RE: issue-199

Mike,

I support verifiability but am challenged with technical mechanisms to allow this without breaking corporate confidentiality concerns.  This is why I call it out as an area for future development to help build solutions to this unique problem.

I’ve tried breaking the proposal down to the simplest form I can think of.  Let me know if this makes it more clear:

-----
If Tracking = ID + URLs, then Not Tracking = ID <> URL

Keep ID, Remove URL = Aggregate Scoring
Remove ID, Keep URL = De-Identification

Remove ID, Remove URL = De-Identification + De-Linking  (now out of scope of DNT)
-----

- Shane

From: Mike O'Neill [mailto:michael.oneill@baycloud.com]
Sent: Wednesday, July 10, 2013 3:10 PM
To: Shane Wiley
Cc: public-tracking@w3.org
Subject: RE: issue-199

Shane,

I have not missed key points, and know the DAA proposals mean continued profiling, just think that needs to be made clear. Perhaps you could give an example where applying a hash to a UID would be useful.

There is not much difference between the retention of a profile based on algorithmically examining a web history and the actual web history itself. Both can be a basis for discrimination.

My point about verifiability is that without it, with only administrative and operation controls, there will be inevitably be demands for intrusive regulation, which will not be good for industry.
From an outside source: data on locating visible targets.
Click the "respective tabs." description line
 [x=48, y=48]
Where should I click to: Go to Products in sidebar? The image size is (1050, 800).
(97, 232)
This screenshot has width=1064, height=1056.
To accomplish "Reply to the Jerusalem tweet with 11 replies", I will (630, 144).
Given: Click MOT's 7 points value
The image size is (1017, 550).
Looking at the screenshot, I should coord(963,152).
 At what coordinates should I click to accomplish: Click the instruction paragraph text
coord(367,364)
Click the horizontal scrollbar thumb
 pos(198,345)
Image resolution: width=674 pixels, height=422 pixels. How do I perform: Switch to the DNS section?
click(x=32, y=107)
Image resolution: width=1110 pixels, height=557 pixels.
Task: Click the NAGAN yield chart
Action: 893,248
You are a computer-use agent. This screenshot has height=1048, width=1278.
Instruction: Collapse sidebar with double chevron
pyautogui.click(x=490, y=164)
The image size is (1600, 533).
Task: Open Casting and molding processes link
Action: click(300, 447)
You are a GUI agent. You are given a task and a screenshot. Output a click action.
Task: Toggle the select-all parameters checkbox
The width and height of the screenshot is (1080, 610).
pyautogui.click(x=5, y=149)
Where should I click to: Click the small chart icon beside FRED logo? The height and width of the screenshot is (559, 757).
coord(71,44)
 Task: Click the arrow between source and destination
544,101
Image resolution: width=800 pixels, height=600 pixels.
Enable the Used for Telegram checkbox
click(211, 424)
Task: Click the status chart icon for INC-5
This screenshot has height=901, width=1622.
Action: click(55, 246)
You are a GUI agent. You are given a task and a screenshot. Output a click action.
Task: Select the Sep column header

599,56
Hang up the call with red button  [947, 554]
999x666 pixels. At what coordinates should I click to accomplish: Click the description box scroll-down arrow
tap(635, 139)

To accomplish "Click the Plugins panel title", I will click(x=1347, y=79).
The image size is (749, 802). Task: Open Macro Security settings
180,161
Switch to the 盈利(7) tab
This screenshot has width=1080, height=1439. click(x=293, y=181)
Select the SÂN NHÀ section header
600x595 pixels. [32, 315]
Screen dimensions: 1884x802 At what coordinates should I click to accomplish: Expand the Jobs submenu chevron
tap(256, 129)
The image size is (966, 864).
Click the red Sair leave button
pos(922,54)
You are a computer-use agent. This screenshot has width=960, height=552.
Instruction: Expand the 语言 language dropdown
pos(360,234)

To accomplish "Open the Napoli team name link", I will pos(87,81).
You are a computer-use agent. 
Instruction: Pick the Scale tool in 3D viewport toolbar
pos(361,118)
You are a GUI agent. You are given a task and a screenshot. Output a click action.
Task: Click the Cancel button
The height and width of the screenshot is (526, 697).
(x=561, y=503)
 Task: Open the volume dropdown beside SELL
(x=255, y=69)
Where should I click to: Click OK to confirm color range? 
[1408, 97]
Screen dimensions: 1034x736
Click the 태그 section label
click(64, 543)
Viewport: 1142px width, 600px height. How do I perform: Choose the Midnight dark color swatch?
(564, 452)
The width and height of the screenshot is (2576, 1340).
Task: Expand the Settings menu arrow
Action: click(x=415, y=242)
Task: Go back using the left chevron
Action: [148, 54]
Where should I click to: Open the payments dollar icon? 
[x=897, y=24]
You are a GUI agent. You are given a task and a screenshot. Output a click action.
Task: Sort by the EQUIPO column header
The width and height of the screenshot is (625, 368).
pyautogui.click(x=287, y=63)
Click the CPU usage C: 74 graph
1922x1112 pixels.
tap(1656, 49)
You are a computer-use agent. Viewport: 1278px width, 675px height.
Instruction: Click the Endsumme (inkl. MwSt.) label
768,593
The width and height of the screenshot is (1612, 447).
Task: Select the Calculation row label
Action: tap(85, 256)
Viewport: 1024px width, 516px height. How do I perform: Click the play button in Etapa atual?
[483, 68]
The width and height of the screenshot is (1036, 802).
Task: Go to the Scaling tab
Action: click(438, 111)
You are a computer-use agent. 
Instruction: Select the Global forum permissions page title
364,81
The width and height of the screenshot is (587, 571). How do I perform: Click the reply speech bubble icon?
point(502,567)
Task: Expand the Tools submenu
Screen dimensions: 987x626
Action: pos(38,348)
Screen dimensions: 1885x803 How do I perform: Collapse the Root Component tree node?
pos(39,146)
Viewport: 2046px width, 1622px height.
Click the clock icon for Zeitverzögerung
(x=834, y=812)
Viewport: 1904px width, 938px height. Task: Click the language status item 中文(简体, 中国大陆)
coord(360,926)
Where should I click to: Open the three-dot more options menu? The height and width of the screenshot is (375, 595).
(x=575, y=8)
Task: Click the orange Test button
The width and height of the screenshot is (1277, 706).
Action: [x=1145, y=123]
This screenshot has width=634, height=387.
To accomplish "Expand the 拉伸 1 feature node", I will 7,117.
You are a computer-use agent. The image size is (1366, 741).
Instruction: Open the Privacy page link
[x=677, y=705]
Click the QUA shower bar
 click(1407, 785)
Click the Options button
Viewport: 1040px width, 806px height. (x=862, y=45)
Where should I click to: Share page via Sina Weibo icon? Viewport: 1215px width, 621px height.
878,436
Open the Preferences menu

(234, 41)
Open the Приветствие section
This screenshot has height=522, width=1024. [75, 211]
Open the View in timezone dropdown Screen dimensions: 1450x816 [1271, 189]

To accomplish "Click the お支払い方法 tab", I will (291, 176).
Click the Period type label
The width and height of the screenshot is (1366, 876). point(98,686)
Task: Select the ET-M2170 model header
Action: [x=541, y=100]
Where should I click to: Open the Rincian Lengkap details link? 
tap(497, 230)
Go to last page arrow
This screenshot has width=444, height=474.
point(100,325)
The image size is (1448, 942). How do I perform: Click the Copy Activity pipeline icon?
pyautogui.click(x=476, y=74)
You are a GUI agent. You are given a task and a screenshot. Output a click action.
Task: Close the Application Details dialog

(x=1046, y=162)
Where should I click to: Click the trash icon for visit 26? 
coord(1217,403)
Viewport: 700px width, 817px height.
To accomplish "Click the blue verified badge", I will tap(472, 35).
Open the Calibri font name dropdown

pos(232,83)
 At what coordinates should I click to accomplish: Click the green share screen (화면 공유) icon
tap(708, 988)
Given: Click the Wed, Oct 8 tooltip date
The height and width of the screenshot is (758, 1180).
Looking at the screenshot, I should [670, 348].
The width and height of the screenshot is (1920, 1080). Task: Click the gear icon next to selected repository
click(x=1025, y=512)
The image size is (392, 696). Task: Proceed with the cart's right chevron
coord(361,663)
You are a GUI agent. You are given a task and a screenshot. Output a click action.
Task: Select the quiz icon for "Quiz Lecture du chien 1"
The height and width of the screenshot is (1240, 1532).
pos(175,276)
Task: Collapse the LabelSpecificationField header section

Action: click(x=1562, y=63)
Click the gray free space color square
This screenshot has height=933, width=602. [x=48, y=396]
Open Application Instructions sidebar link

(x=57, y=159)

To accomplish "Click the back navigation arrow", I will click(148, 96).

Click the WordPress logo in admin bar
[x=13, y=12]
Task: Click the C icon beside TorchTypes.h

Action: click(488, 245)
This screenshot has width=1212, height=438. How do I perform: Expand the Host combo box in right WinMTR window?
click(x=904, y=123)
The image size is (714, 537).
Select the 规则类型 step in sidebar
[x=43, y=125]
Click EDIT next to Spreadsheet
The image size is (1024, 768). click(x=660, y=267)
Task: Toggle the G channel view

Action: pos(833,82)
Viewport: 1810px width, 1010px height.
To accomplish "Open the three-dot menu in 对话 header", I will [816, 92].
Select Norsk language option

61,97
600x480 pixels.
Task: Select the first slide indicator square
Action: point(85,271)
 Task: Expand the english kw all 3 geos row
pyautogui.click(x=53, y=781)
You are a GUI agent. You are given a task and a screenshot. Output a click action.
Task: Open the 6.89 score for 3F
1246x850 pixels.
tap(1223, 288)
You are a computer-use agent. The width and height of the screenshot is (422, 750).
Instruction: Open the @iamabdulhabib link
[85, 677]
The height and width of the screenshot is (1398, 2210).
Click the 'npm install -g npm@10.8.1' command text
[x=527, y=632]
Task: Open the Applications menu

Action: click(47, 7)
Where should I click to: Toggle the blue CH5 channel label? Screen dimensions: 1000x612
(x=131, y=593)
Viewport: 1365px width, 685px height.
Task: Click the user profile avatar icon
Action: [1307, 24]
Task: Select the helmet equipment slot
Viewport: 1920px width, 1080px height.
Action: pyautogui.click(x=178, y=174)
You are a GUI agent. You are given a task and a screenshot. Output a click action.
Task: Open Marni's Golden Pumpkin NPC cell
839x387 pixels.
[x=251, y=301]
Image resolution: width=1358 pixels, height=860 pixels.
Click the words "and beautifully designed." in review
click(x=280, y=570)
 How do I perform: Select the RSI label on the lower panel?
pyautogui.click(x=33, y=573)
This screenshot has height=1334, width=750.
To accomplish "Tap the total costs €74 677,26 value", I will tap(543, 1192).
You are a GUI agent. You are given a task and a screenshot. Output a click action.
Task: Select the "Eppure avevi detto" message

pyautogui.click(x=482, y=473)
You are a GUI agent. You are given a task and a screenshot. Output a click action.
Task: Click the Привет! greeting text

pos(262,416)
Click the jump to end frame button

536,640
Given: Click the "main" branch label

Verifiability is in fact quite easy to ensure if tracking is constrained to cookies or even localStorage, and that is all the more reason to rule out tracking by other means such as fingerprinting.

Mike


From: Shane Wiley [mailto:wileys@yahoo-inc.com]
Sent: 10 July 2013 14:36
To: Mike O'Neill
Cc: public-tracking@w3.org<mailto:public-tracking@w3.org>
Subject: RE: issue-199

Mike,

Perhaps you’ve not been on the calls as I believe you’ve missed a few of the key points of this discussion.  I won’t be able to provide a full recount via email but I’ll try to hit the high points for you:


1.       It’s understood obfuscation comes with some risk and will need to be bundled with operational and administrative controls to reach a reasonable confidence that data will not reverse engineered.  For example, data in the yellow state is not shared publically and/or with parties where you don’t feel could protect the security of its composition.  While we’ve agreed on transparency in this area – no one has requested external verifiability to date which I believe would be somewhat impossible as a starting point.  Perhaps something to work on as a future goal (I believe the EFF would also be interested in innovating techniques in this area – is that fair Lee?).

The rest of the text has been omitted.